Quite honestly, I shouldn't be surprised, since Mr. Garner is a long-time mucky-muck book critic for the NYT and assuredly might have publishers' and editors' phone numbers tapped into his iPhone. He's probably got several entries under "Q."

Sure enough, he's found someone to publish his book of ragtag quotes, available soon in hardcover for what now seems to be the going rate for hardcover tomes, $26.00. (Always more in Canada.)

In Mr. Garner's NYT Book Review essay about his own book (It's not really a review. That wouldn't be right.) he tells us he's structured it along categories: "food," "conversation," "social class," and more. I would have never thought of categories, but that's why Dwight got published and I write a blog.

Mr. Garner nods to Samuel Johnson, as of course did Mr. Baker. He doesn't however give us any examples of what he might have included other than tease us that he's got the word "fuck" in there somewhere. Perhaps several times. 
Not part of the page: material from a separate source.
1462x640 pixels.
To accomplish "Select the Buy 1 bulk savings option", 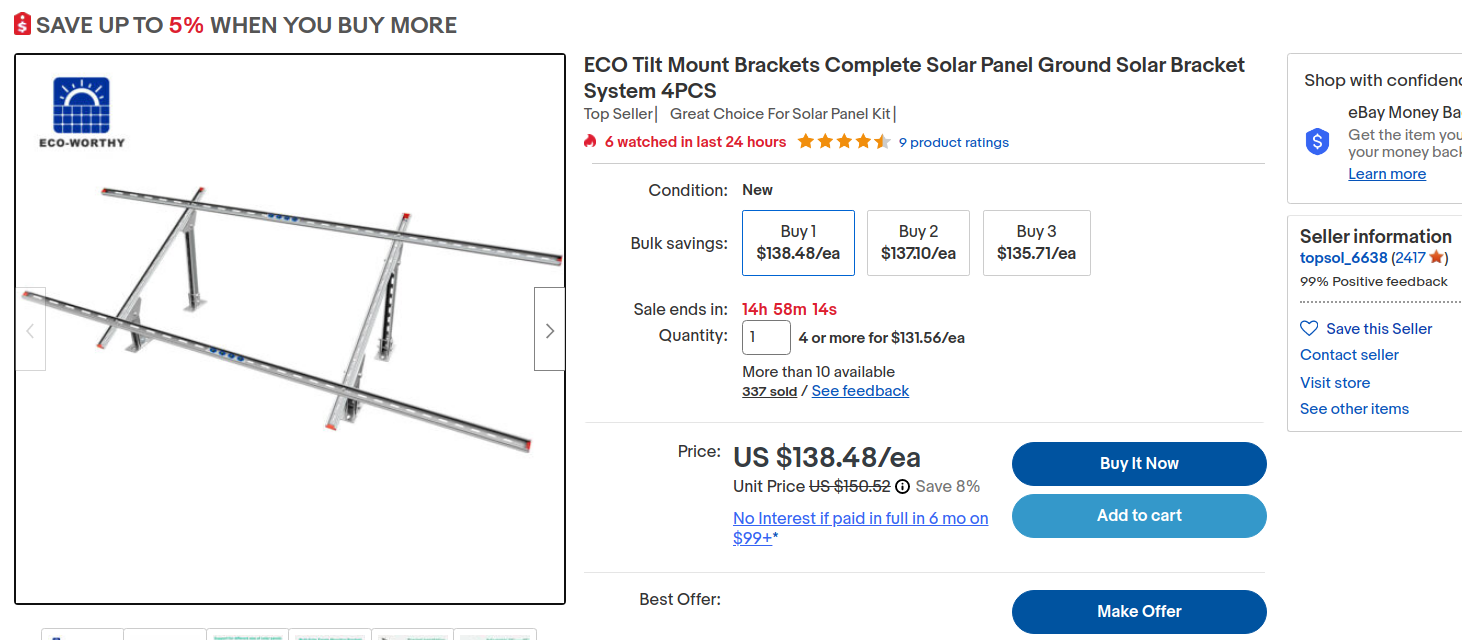I will click(x=798, y=242).
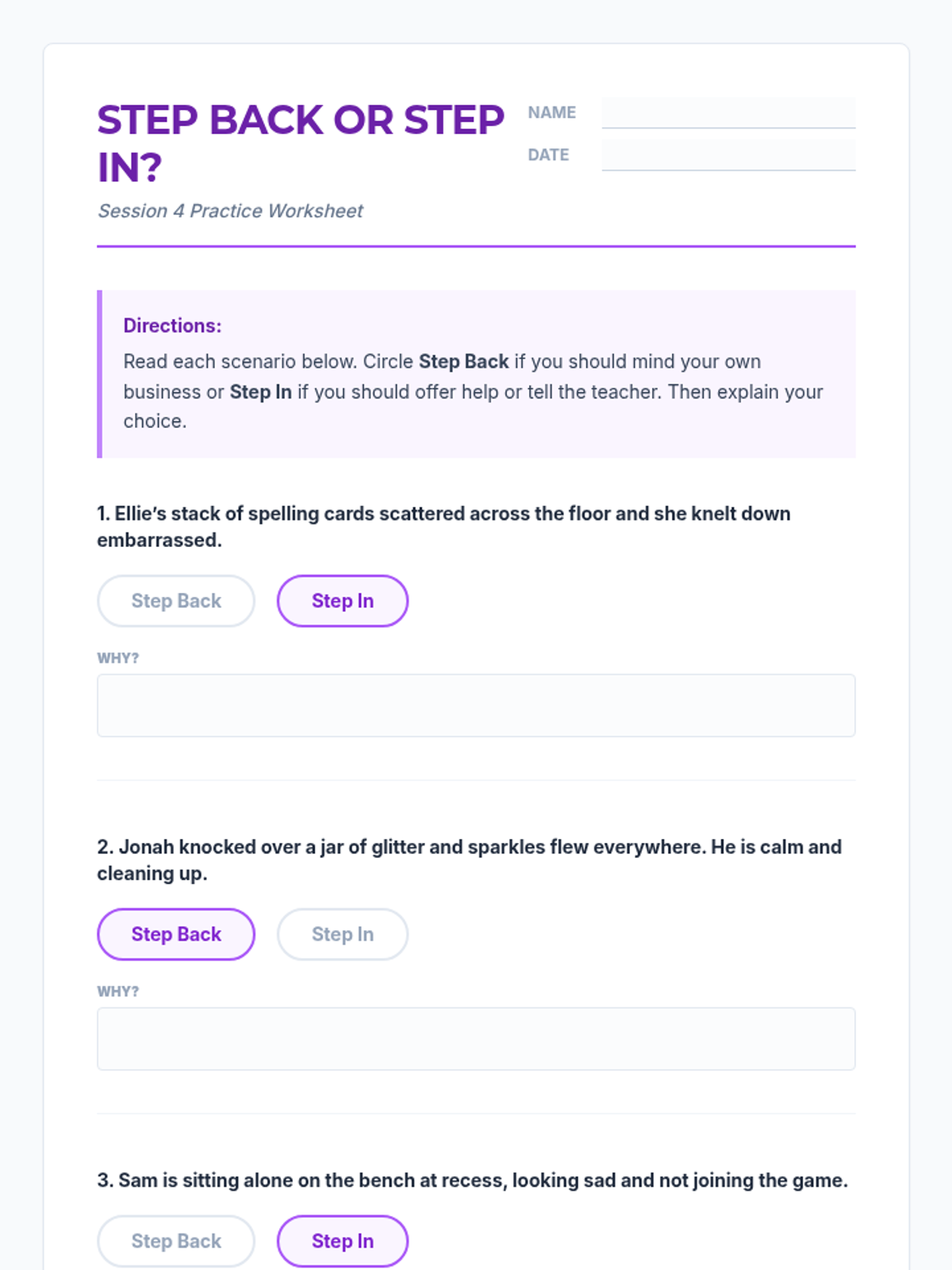Click the Date input line
Screen dimensions: 952x1270
pyautogui.click(x=728, y=155)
The category idea is one I could see pursuing, but it wouldn't be by subject. It might be along the lines of obscure Grammy-like categories, or perhaps Best Four Word Utterance: Ring Lardner's "Shut up, he explained."
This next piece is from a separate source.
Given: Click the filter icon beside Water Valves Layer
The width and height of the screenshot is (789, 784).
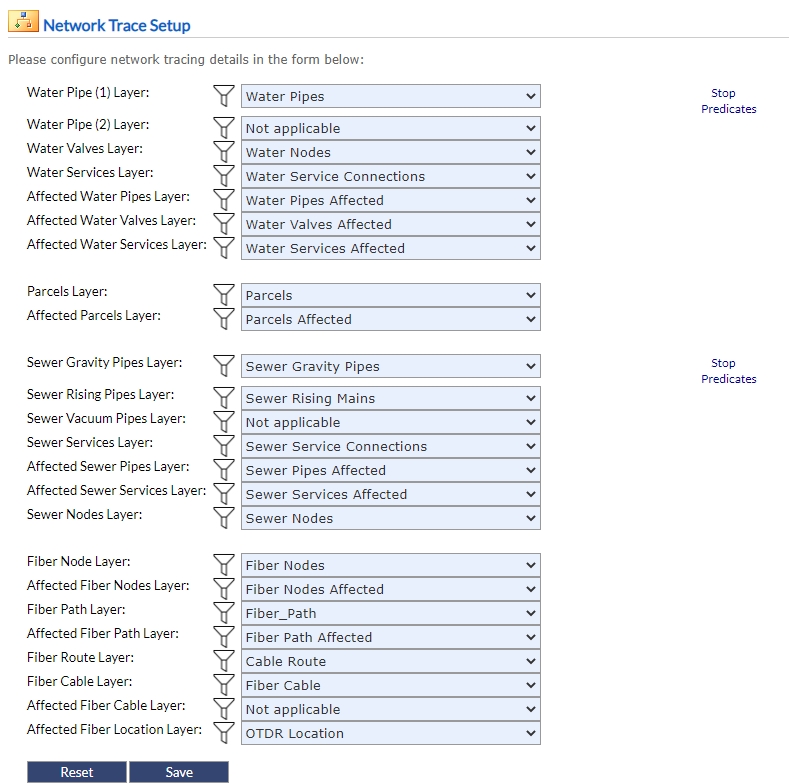Looking at the screenshot, I should [225, 153].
As already assembled, my commonplace book can contain passages from books I've read, like John Updike's collection of short stories, "Afterlife." There's a passage in there on page 115 about the "unseen giant" who subtracts the days from your life. It's a mountain of metaphor.

I'm fond of quoting Pete Hamill from his introduction to a collection of obituaries that "life is the leading cause of death." You can't get more profound than that.

Not all my entries are so focused on the passage of time, or death.  I've got a 2002 quote in there that's now out-of-date from Mike LoPresti, a sports reporter for USA Today:

"There were but 11 Triple Crown winners in the last century, only three in the last 54 years.  And with Seattle Slew’s passing the other day, all of them are dead.  This we know because living Triple Crown champions are kept track of like ex-presidents and Titanic survivors."

A sports category would be good, but I'd sub-divide mine further into specific sports.

Mr. Garner's book is not yet available, so I can't go to the book store and browse through it yet. It has all the appearance of making a great stocking stuffer for the folks in your family that probably read his reviews and otherwise enjoy words in general. The crossword puzzle crowd.

Since Mr. Garner admits he's been collecting his entries for four decade, having started in high school, I'm going to go out on a limb here and say Mr. Garner is probably not a great deal younger than myself, at 71. But since he's got waaaaaaaaay more literary contacts than I'll ever have, I have no sudden illusions that I should ship my entries off to a publisher to sit on the slush pile.

No, I am however going to start a serialization of the entries I've compiled and perhaps start a weekly blog posting containing several, at least until I exhaust the supply on my thumb drive.

Perhaps Mr. Garner will then read my commonplace book. We might even have a few similar entries.